111. Nel salterio della Liturgia delle Ore, ad ogni salmo è premesso un titolo sul suo significato e la sua importanza per la vita umana del credente. Questi titoli, nel libro della Liturgia delle Ore, sono proposti unicamente a utilità di coloro che recitano i salmi. Per alimentare la preghiera alla luce della rivelazione nuova, si aggiunge una sentenza del Nuovo Testamento o dei Padri che invita a pregare in senso cristologico.
112. Le orazioni sui salmi hanno il fine di aiutare coloro che li recitano a interpretarli in senso soprattutto cristiano. Sono proposte per i singoli salmi nel Supplemento al libro della Liturgia delle Ore e si possono liberamente usare, secondo una antica tradizione. Così terminato il salmo e fatta una pausa di silenzio, l’orazione raccoglie e conclude i sentimenti di coloro che hanno recitato il salmo.
113. Anche quando la Liturgia delle Ore è eseguita senza canto, ogni salmo ha la propria antifona, che si dice ugualmente nella recita individuale. Le antifone, infatti, aiutano a illustrare il genere letterario del salmo; trasformano il salmo in preghiera personale: mettono meglio in luce una frase degna di attenzione, che altrimenti potrebbe sfuggire; danno un certo tono particolare a qualche salmo a seconda delle circostanze; anzi, purché si escludano adattamenti stravaganti, giovano molto all’interpretazione tipologica o festiva; possono rendere piacevole e varia la recita dei salmi.

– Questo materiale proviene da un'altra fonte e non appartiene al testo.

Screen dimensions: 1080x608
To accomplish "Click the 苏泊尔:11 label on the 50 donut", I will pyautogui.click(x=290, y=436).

(2) Il vespro del Giovedì santo non ha salmi propri ma si utilizzano quelli del giovedì della II settimana.

(3) Per coloro che non hanno partecipato alla veglia nella Notte, l’Ufficio delle Letture del giorno di Pasqua è costituto da alcune letture della veglia seguite dai rispettivi cantici o salmi e orazioni, proprio come nella veglia. Non vi sono i tre salmi che normalmente precedono le letture.

(4) PNLO 129: Per la domenica, inclusi l’Ufficio delle letture e l’Ora media, sono stati scelti quei salmi che, secondo la tradizione, sono più indicati per esprimere il mistero pasquale.